Forum Discussion

Mike_62629's avatar
Mike_62629
Icon for Nimbostratus rankNimbostratus
Jul 16, 2008

Rate limiting Search Spiders

We're currently having some problems with some web spiders beating up our webservers sucking up available sessions in our application and slurping up a whole bunch of our bandwidth. We're interested in rate-limiting them.

 

 

I found what appeared to be a very relevant iRule at http://devcentral.f5.com/Default.aspx?tabid=109 (third place winner), but when I try to load it up in the iRule editor it complains. It complains, I believe, because HTTP Headers are not available from within CLIENT_ACCEPTED and CLIENT_CLOSED logic. That makes sense because CLIENT_ACCEPTED and CLIENT_CLOSED are associated with building and destroying tcp connections (i believe), so it wouldn't make sense for data (headers/req-uri's) to be transferred at that time.

 

 

Does anyone have any suggestions on how to accomplish this or something similar?

 

 

  • @Colin, I am on version 10.2.1. I would be very interested in some working examples.

     

     

    Personally I think I would rather just have the actual irule to contain the list.

     

    And of course performance is important.

     

     

     

    Thanks

     

     

  • I think you can tell Google and Bing to crawl your sites at a slower rate:

     

     

     

    http://www.bing.com/community/site_blogs/b/webmaster/archive/2009/08/10/crawl-delay-and-the-bing-crawler-msnbot.aspx

     

     

    In the robots.txt file, within the generic user agent section, add the crawl-delay directive as shown in the example below:

     

     

    User-agent: *

     

    Crawl-delay: 1

     

     

     

     

    http://googlewebmastercentral.blogspot.com/2008/12/more-control-of-googlebots-crawl-rate.html

     

     

    We've upgraded the crawl rate setting in Webmaster Tools so that webmasters experiencing problems with Googlebot can now provide us more specific information. Crawl rate for your site determines the time used by Googlebot to crawl your site on each visit.

     

     

     

    If those options don't work for you it might be better to assign a rateclass for search engine spiders rather than sending back a 503. It should add less overhead on LTM and provide faster overall crawl times. Of course, I'm not an SEO expert so this is something you might want to research before using.

     

     

    You could use a list of spider user-agents like this to identify spiders:

     

     

    http://www.useragentstring.com/pages/Crawlerlist/

     

     

    You could either check the User-Agent header using a switch statement or putting the header tokens in a data group and using the class command to do the lookup.
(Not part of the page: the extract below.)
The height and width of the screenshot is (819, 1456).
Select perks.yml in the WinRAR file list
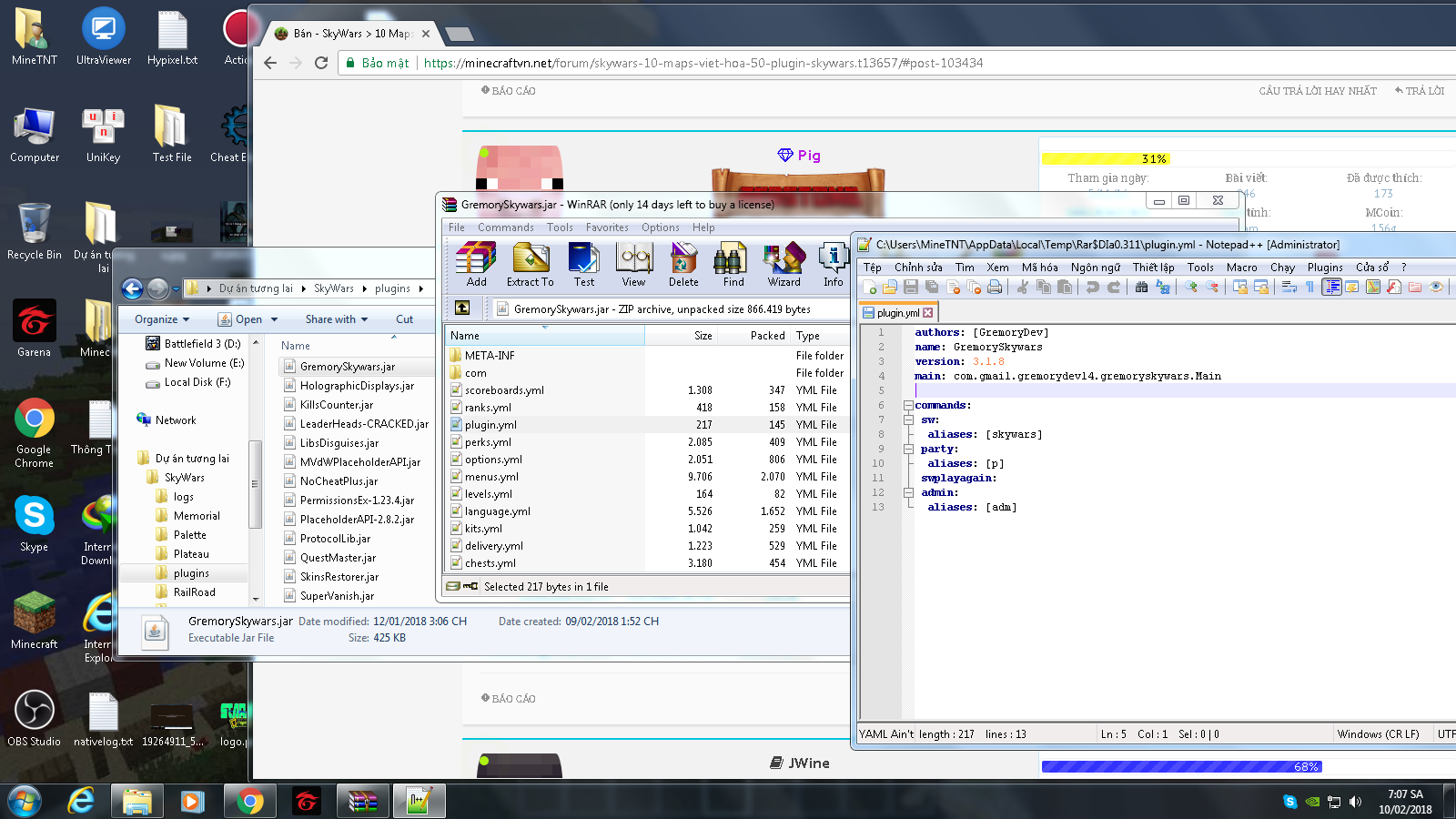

Once you identify a spider you could assign a rate class:

     

     

    http://devcentral.f5.com/wiki/iRules.switch.ashx

     

    http://devcentral.f5.com/wiki/iRules.class.ashx

     

    http://devcentral.f5.com/wiki/iRules.rateclass.ashx

     

     

    Aaron
  • Hi there, we are a SaaS company and therefore don't have control of all our communities submissions to Search engines. As well each of our Communities we allow the ability for them to have a robots.txt file as well. These robots.txt files are handled and server up with Code and not sitting in the root of the typical web server.

     

     

    Here you can see why I need to control speed from the F5 for robots.

     

     

    When searching on this site it seems this thread beginning is what I am after. Now I am just hoping someone has a working examples and can help me.

     

     

     

    thanks for your input.